→ **What the exercise asks**
Could you give the records below again exactly as they stand?

____________________

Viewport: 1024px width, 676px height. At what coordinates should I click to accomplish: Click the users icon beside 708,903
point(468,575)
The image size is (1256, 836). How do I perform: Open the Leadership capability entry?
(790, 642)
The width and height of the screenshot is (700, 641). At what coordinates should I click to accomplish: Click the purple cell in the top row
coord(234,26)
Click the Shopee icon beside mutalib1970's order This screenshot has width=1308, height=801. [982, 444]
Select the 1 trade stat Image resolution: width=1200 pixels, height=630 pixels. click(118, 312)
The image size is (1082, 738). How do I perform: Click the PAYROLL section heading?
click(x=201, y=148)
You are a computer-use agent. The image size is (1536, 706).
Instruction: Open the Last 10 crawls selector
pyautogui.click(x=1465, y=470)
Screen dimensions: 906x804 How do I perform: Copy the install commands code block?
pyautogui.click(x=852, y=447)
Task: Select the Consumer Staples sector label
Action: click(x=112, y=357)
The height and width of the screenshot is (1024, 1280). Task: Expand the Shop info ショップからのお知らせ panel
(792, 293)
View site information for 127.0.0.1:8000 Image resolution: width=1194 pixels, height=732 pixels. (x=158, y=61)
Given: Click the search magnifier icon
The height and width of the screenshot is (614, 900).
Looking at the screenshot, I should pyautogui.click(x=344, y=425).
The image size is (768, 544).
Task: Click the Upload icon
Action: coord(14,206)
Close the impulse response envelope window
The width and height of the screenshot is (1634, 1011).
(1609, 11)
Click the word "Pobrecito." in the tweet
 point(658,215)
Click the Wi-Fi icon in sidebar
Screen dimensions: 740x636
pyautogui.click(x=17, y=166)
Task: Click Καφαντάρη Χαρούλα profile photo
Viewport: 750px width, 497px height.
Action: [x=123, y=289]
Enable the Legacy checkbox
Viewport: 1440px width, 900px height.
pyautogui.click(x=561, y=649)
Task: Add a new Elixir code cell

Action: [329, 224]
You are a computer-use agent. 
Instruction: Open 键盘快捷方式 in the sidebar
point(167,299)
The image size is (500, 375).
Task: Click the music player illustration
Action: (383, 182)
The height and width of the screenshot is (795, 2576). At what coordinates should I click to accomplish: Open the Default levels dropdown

____________________

→ **Written solution**
Viewport: 1024px width, 676px height. At what coordinates should I click to accomplish: Click the users icon beside 708,903
point(468,575)
The image size is (1256, 836). How do I perform: Open the Leadership capability entry?
(790, 642)
The width and height of the screenshot is (700, 641). At what coordinates should I click to accomplish: Click the purple cell in the top row
coord(234,26)
Click the Shopee icon beside mutalib1970's order This screenshot has width=1308, height=801. [982, 444]
Select the 1 trade stat Image resolution: width=1200 pixels, height=630 pixels. click(118, 312)
The image size is (1082, 738). How do I perform: Click the PAYROLL section heading?
click(x=201, y=148)
You are a computer-use agent. The image size is (1536, 706).
Instruction: Open the Last 10 crawls selector
pyautogui.click(x=1465, y=470)
Screen dimensions: 906x804 How do I perform: Copy the install commands code block?
pyautogui.click(x=852, y=447)
Task: Select the Consumer Staples sector label
Action: click(x=112, y=357)
The height and width of the screenshot is (1024, 1280). Task: Expand the Shop info ショップからのお知らせ panel
(792, 293)
View site information for 127.0.0.1:8000 Image resolution: width=1194 pixels, height=732 pixels. (x=158, y=61)
Given: Click the search magnifier icon
The height and width of the screenshot is (614, 900).
Looking at the screenshot, I should pyautogui.click(x=344, y=425).
The image size is (768, 544).
Task: Click the Upload icon
Action: coord(14,206)
Close the impulse response envelope window
The width and height of the screenshot is (1634, 1011).
(1609, 11)
Click the word "Pobrecito." in the tweet
 point(658,215)
Click the Wi-Fi icon in sidebar
Screen dimensions: 740x636
pyautogui.click(x=17, y=166)
Task: Click Καφαντάρη Χαρούλα profile photo
Viewport: 750px width, 497px height.
Action: [x=123, y=289]
Enable the Legacy checkbox
Viewport: 1440px width, 900px height.
pyautogui.click(x=561, y=649)
Task: Add a new Elixir code cell

Action: [329, 224]
You are a computer-use agent. 
Instruction: Open 键盘快捷方式 in the sidebar
point(167,299)
The image size is (500, 375).
Task: Click the music player illustration
Action: (383, 182)
The height and width of the screenshot is (795, 2576). At what coordinates should I click to accomplish: Open the Default levels dropdown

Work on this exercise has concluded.